Conversion to standard data types is useful when interacting with other libraries. When converting, the rounding rules are taken into account.

x = fi(1.5, 1, 12, 4)
y1 = Int64(x)
y2 = UInt8(x)
y3 = Float64(x)
y4 = convert(fixdt(0, 5, 2), x)
println(y1)
println(y2)
println(y3)
println(y4)
println(typeof(y1))
println(typeof(y2))
println(typeof(y3))
println(typeof(y4))

Conclusion:

1
1
1.5
1.5
Int64
UInt8
Float64
Fixed{0, 5, 2, UInt8}

Conclusion

Thus, the package EngeeFixedPoint.jl provides the following advantages:

  • Extended type system:

    • Full support for both signed and unsigned numbers;

    • Arbitrary bit depth (any bit size, not only 8/16/32/64/128);

    • Flexible adjustment of the fractional part (including negative values and cases when , the length of the fractional part, is longer than the length of the word ).

  • Improved type inference rules:

    • Automatic definition of the format for the results of mathematical operations (+, , *, /);

    • Removing restrictions on automatic type inheritance in blocks Divide/Add/Divide/Gain.

  • Platform-dependent code generation:

    • Different type inheritance rules for target platforms (C or Verilog);

    • Predictable behavior when overflowing the 128-bit boundary (unlike analogues).

  • Advanced functionality:

  1. Fixed-point data types

1. Rounding is the process of reducing a value to an acceptable form, taking into account the limited fractional part (f).
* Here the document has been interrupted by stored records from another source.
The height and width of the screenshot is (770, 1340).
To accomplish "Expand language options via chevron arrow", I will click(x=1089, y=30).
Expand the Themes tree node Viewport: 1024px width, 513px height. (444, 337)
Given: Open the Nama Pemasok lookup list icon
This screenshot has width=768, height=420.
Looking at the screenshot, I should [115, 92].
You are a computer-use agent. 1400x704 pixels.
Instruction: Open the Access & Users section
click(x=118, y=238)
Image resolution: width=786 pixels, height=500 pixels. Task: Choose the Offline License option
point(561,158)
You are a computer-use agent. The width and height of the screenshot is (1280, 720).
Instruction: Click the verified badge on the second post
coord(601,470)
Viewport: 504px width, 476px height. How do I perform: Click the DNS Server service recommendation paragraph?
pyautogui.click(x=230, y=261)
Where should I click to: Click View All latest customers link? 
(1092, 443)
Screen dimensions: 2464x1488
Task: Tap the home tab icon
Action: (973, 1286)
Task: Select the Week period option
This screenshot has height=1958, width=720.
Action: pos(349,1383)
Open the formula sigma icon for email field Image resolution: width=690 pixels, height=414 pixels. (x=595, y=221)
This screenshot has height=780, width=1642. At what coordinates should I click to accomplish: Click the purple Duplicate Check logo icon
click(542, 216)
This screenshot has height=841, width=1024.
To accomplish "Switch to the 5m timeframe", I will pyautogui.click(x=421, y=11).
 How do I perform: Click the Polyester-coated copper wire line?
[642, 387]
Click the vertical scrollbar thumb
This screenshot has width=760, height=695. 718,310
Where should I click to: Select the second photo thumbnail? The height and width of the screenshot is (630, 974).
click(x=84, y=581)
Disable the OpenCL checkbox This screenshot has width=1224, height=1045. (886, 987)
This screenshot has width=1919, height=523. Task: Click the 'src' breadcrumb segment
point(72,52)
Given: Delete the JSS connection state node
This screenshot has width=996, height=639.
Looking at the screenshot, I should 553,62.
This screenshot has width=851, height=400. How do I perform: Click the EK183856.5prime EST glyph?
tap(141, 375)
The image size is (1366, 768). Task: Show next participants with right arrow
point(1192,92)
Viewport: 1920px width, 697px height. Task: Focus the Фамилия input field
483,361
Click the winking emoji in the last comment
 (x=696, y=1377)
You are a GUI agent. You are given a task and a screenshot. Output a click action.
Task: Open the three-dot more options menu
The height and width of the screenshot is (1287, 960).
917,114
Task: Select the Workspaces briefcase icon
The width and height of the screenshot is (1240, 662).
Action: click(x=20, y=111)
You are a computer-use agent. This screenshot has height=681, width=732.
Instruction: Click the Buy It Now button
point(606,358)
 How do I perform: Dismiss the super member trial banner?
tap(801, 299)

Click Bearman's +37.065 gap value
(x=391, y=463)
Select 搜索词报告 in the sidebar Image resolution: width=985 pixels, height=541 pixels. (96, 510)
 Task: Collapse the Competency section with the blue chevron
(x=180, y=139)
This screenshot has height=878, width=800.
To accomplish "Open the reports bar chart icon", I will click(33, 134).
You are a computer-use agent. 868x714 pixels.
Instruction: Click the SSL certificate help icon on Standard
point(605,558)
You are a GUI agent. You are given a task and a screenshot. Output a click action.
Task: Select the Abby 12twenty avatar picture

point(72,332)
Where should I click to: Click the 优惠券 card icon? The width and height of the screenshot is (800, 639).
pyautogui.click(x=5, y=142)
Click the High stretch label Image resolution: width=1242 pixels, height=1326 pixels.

Since fixed-point numbers cannot accurately represent all possible fractional values, during operations, the result is rounded according to a given strategy (for example, to the nearest value or truncated).
2. Overflow is a process that occurs if the result of calculations exceeds the limits allowed for a given word size (W) and familiarity (`S`In such cases, an overflow processing strategy is used: saturation, in which the value is limited to the maximum/minimum allowed, or truncation or error output.
3. Signed — can store both positive and negative values. Example: Int8, Int16, Fixed{1, 16, 4}.